Cyber Crime and COVID-19
We’re all familiar with cyber crime and opportunist criminal activity. Malicious individuals and groups have always used well known marketing strategies to target their attacks. In these uncertain times though we’re seeing a huge increase in COVID-19 themed attacks preying on the fears of businesses and individuals.
In this blog post, we hope to highlight some of the techniques used in Phishing and other online attacks and how to be on your guard:
1 – Be wary of your search results
Some malicious website are ranking highly in Google at the moment. If you’re looking for accurate information, try to only go to trusted and mainstream news sources.
As Brian Krebs wrote in his recent blog, some cybercriminals are commercially selling an infection kit allowing them to distribute malware via an online infection map. There are many other examples of malicious websites popping up.
Always check the URL before opening a link and make sure it’s from a news source that you trust.
Be particularly wary of domain names that are Coronavirus-themed. There has been a spike in registrations for these domain names, which are 50% more likely to be malicious than other domains – take a look at this Checkpoint Security blog for more information.
2 – Be aware that spam emails are not the only way scammers can contact you…
The government sent a text message out to all UK registered mobiles on the 24th March that looks like this:
It was quickly pointed out by various security researchers online that this was an ill-thought out method of communicating. SMS is not a secure method of communication and anyone could potentially send an SMS with the name “UK_Gov” following this message and it would appear as though it is from the same source, as evidenced by security researcher Jake Davis:
3 – Be extra vigilant about Phishing emails
You, like us, have probably received an influx of emails from companies that you may have forgotten ever dealing with, regarding their business closures or changes to operating procedures. If the email is from a sender you don’t recognise, simply delete the email.
Scammers are trying to exploit people’s fears regarding COVID-19, so also be wary of emails claiming to be from known sources (such as supermarkets or online retailers). Pay very careful attention to links being sent to you, and look for character substitution and how the domain name appears in both the sender’s address and the link you have been sent.
If in doubt, and you know the sender, give them a call to check that the email is legitimate, or contact our team to check the email out.
The Electronic Frontier Foundation have written a great article on this here.
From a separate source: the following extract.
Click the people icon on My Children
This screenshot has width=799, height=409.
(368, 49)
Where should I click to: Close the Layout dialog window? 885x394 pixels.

4 – Ensure the same level of security exists for your home users as it does in the office
With more of us being forced to work from home (including many who have never done this before), and with pressure to ensure business continuity within tight timeframes, many people are resorting to using their family PC’s for work.
The temptation is to just “get things working”, without thinking about the security of these devices, which may not be to the same standard as devices issued by your business.
Business owners should be ensuring that devices belonging to the team in their homeworking environment have the same level of protection and control as they do in the office, if not greater. Where possible, businesses should be issuing dedicated devices to their team members that have the same corporate controls, antivirus and logging as they do in the office.
Security controls certainly shouldn’t be relaxed in this challenging time.
We hope you find this useful. Stay safe folks – both online and offline.